**WHAT YOU SHOULD DO**
Could you repeat the records below exactly, without the pictures?

(Stored items)
-=-=-

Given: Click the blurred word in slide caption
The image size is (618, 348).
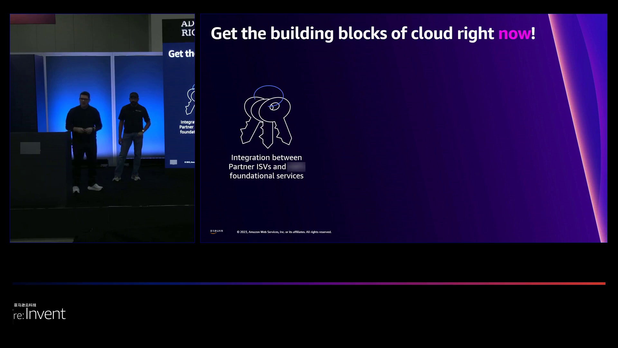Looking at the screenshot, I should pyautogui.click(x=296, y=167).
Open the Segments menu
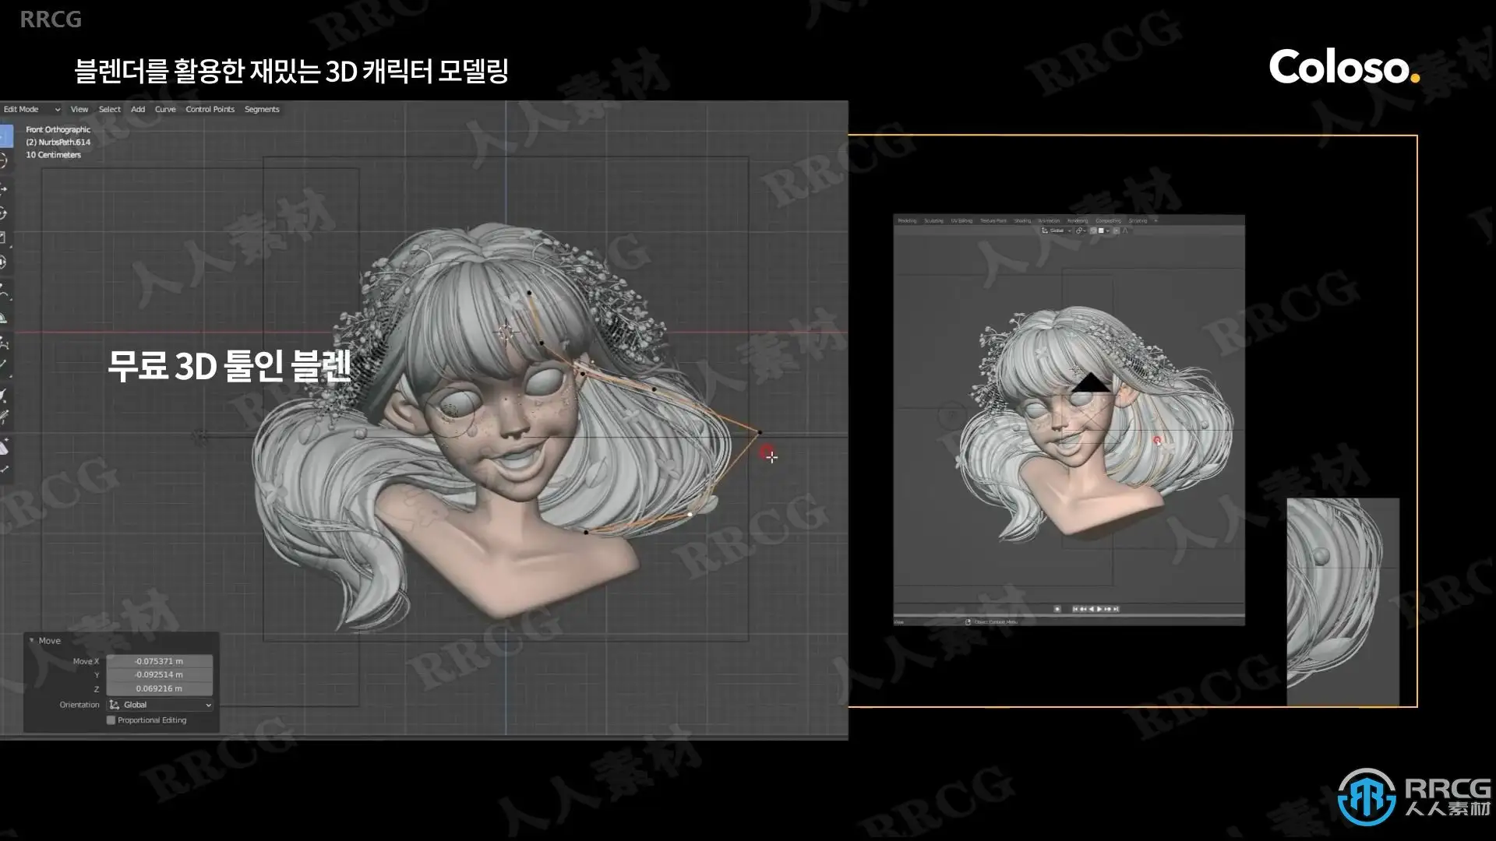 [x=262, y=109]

-=-=-

**COMPLETED EXERCISE**
Given: Click the blurred word in slide caption
The image size is (618, 348).
Looking at the screenshot, I should pyautogui.click(x=296, y=167).
Open the Segments menu
 [x=262, y=109]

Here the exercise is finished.